The inflammation-suppressing fractions of the microbiota may: (i) counteract some of the inflammation-aggravating bacteria, which will decrease the inflammatory tone of the system; (ii) improve the barrier effect of the GI mucosa, which allows less inflammation-inducing components in the lumen to translocate out into the body; (iii)  directly interact with inflammation-driving components of the immune system. All three actions may be at work simultaneously (Fry et al., 2013). The limitations of this study are: relatively small sample size, un-attainability of detecting the skin microbiome to explore the relation between the detected types of gut microbiome and skin microbiome and to clear the effect of gut microbiome in psoriasis skin plaques. 
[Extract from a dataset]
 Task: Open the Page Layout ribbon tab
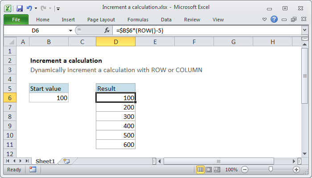tap(101, 20)
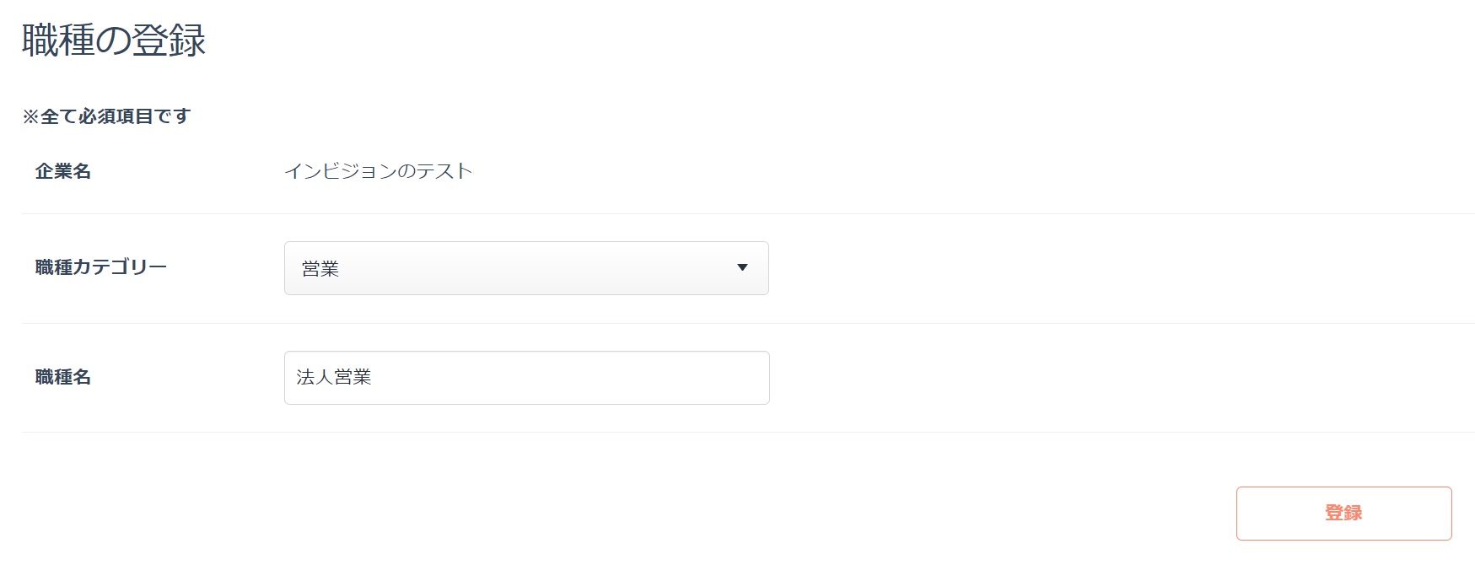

Firmicutes and Bacteroidetes were the dominant phyla in gut microbiome. F/B ratio was higher in psoriasis patients group than in the control group which showed positive correlation with PASI. It is believe that, there are fractions of gut microbiota which has the ability to counteract inflammation, and others which are more prone to induce inflammation (Firmicutes). The disturbance of microbiota ratio may be the cause for inducing inflammatory responses by the immune system in psoriasis. Actinobacterial group may be one of the bacteria that play an anti-inflammatory role as it was decreased signifi-cantly in psoriasis patients and negative correlations were reported with PASI. However, the relationship between psoriasis and gut microbiome should be dealt with caution for further investigations.


The authors have not declared any conflict of interests.